Assignment ---> Actual treatment ---> Outcome
The decision facing you is whether to have surgery early or not. That is the thing whose effect on the outcome you want to know. To the extent that in the study this differs from the initial assignment, the study is diminished; therefore it should matter to the people conducting the study also.
I see from the paper that 23% of those assigned to Watchful Waiting nevertheless had surgery within 2 years, and 17% of those assigned to surgery did not have surgery in 2 years. (Some others died of unrelated causes or left the study early.)
I’ll leave it to a dan-grade statistician to judge how to obtain the best conclusion from these data.
Is there any reason not to post the link immediately? You are creating an additional barrier (pretty steep one) that lessens your chances of getting any cooperation.
Well, I was only going to post all the minutiae if there was any interest...
http://jama.ama-assn.org/cgi/reprint/295/3/285.pdf
The two groups are as follows:
Assigned to “Watchful Waiting”:
336 patients
17 had problems after 2 years
Assigned to surgery:
317 patients
7 had problems after 2 years
Some patients crossed between the two groups, but this does not matter, as they were testing the effects of the initial assignment.
They report p = 0.52, but they also give a 95% confidence interval for the difference in risk, which just barely contains zero; which is a dead giveaway that p should be around 0.05, right? Anyway, doing a chi-squared test on the above numbers, I got p = 0.053.
The relevant bit is at the top of page 289 (page 6 of the PDF).

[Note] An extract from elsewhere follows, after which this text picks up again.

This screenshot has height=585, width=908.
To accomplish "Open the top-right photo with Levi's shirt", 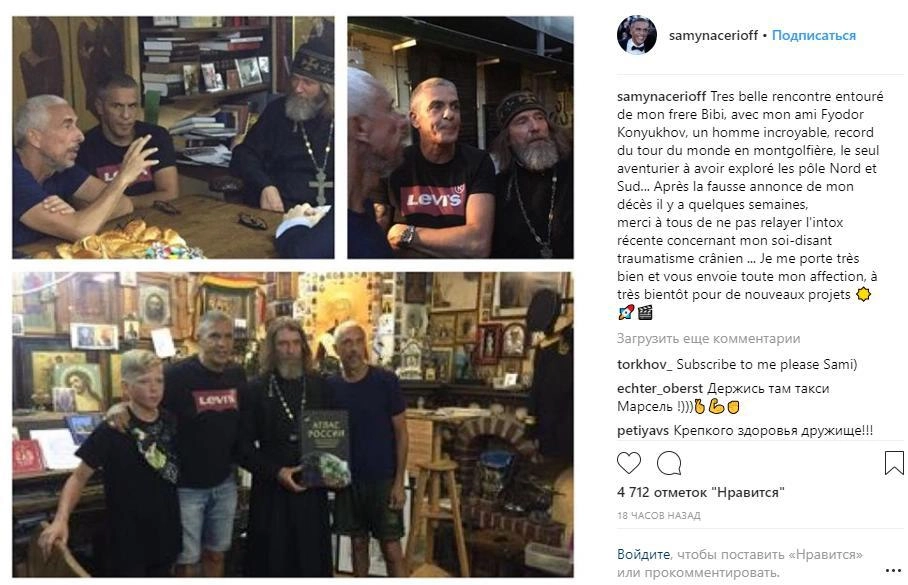I will click(460, 137).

Also relevant are the Results section of the abstract, and Figures 1 and 2. Essentially the entire problem is this statement:
You are correct, and the pdf that you linked contains a correction on its last page:
It does not say anything about whether this affects their conclusions.
Argh how silly of me not to see that. I stop reading at the references! Honestly though, it’s annoying that the abstract remains wrong.

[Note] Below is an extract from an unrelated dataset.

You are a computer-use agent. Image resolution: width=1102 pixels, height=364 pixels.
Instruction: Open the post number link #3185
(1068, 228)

It matters to your case. I refuse to believe that writing a patient’s name on this list rather than that list has a direct causal influence upon their state in 2 years. The influence can only proceed via their actual treatment.
The decision facing you is whether to have surgery early or not. That is the thing whose effect on the outcome you want to know. To the extent that in the study this differs from the initial assignment, the study is diminished; therefore it should matter to the people conducting the study also.
I see from the paper that 23% of those assigned to Watchful Waiting nevertheless had surgery within 2 years, and 17% of those assigned to surgery did not have surgery in 2 years. (Some others died of unrelated causes or left the study early.)
I’ll leave it to a dan-grade statistician to judge how to obtain the best conclusion from these data.
But the question is whether it’s safe to advise people to wait, knowing that they can have surgery later if needed.
Anyway my main question was whether I’d done the stats right.